Weiter führt Marighella dann noch die persönlichen Eigenschaften des Stadtguerilla aus, wie zum Beispiel Mut, Entschlossenheit, Schlauheit, Beweglichkeit, Anpassungsfähigkeit und so weiter.
Ziele
Marighella nennt zwei grundlegende Ziele des bewaffneten Kampfes
"a) die Ermordung der Chefs und Ausführenden der Streitkräfte und der Polizei
b) die Enteignung von Vermögen und Produktionsmitteln, die der Regierung, den Monopolisten, Großgrundbesitzern und Imperialisten gehören; mit kleineren Enteignungen für den individuellen Bedarf der SG und größeren für die notwendigen Mittel der Revolution selbst.\"

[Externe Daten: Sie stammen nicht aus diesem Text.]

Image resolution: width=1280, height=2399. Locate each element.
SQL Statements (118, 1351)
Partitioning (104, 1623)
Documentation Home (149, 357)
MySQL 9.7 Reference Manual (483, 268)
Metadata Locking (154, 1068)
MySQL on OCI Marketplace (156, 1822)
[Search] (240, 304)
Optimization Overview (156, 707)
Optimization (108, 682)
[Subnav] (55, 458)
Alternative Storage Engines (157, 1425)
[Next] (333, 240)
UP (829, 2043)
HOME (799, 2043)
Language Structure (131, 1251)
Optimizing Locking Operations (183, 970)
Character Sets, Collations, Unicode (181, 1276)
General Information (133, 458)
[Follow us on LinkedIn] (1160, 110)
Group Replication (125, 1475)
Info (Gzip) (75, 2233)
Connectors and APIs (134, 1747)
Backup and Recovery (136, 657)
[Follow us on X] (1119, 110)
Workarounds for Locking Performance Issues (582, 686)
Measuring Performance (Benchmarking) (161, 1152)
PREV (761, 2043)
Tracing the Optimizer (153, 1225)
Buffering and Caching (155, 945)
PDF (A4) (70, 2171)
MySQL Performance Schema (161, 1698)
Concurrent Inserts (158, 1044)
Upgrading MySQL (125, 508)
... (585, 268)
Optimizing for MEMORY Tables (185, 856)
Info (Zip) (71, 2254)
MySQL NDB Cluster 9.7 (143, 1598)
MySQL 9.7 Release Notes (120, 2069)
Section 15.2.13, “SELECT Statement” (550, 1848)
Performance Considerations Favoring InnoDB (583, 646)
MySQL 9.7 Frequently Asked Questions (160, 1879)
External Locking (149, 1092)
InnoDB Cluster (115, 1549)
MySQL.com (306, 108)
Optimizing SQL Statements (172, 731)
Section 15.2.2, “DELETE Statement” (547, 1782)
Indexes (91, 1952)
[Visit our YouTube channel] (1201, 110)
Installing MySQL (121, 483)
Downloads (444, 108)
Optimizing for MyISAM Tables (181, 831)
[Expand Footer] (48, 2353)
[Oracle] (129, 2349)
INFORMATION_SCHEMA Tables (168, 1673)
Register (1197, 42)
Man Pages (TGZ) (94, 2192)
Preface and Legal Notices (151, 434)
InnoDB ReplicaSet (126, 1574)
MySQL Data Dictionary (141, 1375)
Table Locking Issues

Der bewaffnete Kampf sollte also zum einen zur Vernichtung der herrschenden Klasse und der Exekutive führen und zum anderen der Enteignung selbiger Personen dienen, um die notwendigen Mittel für die Revolution zu beschaffen. Hierin steckt bereits eine grundlegende Aussage, auf welche sich die Mitglieder der Gruppe und ihre Verteidiger während der Terroristenprozesse beriefen: Der gewöhnliche Straftäter verübt seine Straftat zumeist in der Absicht sich zu bereichern, der Revolutionär hingegen ist an einer persönlichen Bereicherung gar nicht interessiert, sondern will den usurpierten Besitz der Revolution, also dem Volk, zur Verfügung stellen. Der Revolutionär könne deshalb nicht wie ein \"normaler\" Straftäter abgeurteilt werden. Und fällten Richter und Politiker diesbezüglich widersprüchliche Urteile. Zum einen wurde den Angeklagten der politische Aspekt der Tat aberkannt, zum anderen wurde die Terrorgruppe wieder von diesen Personen als größte politische Herausforderung der Bundesrepublik Deutschland bezeichnet. Jedoch gelang es der RAF nicht, die widersprüchlichen Urteile aus Politik und Rechtswesen gegeneinander auszuspielen und somit einen Keil in die einheitliche Front ihrer Gegner zu treiben. Nachdem die Gruppe aus dem Trainingslager zurückgekehrt war, begann sie sogleich mit dem den Aufbau der Logistik im Sinne Marighellas. Meist große und starke Fahrzeuge wurden gestohlen oder unterschlagen, restliche Mitglieder der RAF wurden im Umgang mit den aus
Jordanien eingeführten Schußwaffen geschult, man übte sich in Sprengstofftechnik und Brandbomben und schließlich wurden auch Banküberfälle durchgeführt. Hier wurde die selbstentwickelte Taktik des Dreierschlags angewandt, das hieß konkret, daß immer mehrere Mitglieder zur selben Zeit drei unterschiedliche Banken der selben Stadt überfielen, um somit die Fahndung der Polizei zu erschweren. Weitere Maßnahmen zum Aufbau der Logistik waren das Fälschen von Ausweisen, Pässen, Führerscheinen, Kraftfahrzeugscheinen und Kraftfahrzeugkennzeichen. Hierzu hatte die Gruppe ebenfalls ein neues System entwickelt, das der sogenannten \"Doublettenfahrzeuge\". Fahrzeuge wurden gestohlen und anschließend die amtlichen Kennzeichen typen- und farbgleicher existierender Fahrzeuge nachgeprägt, so daß bei einer polizeilichen Abfrage der Kennzeichen kein Verdacht auf das betreffende Fahrzeug fallen konnte.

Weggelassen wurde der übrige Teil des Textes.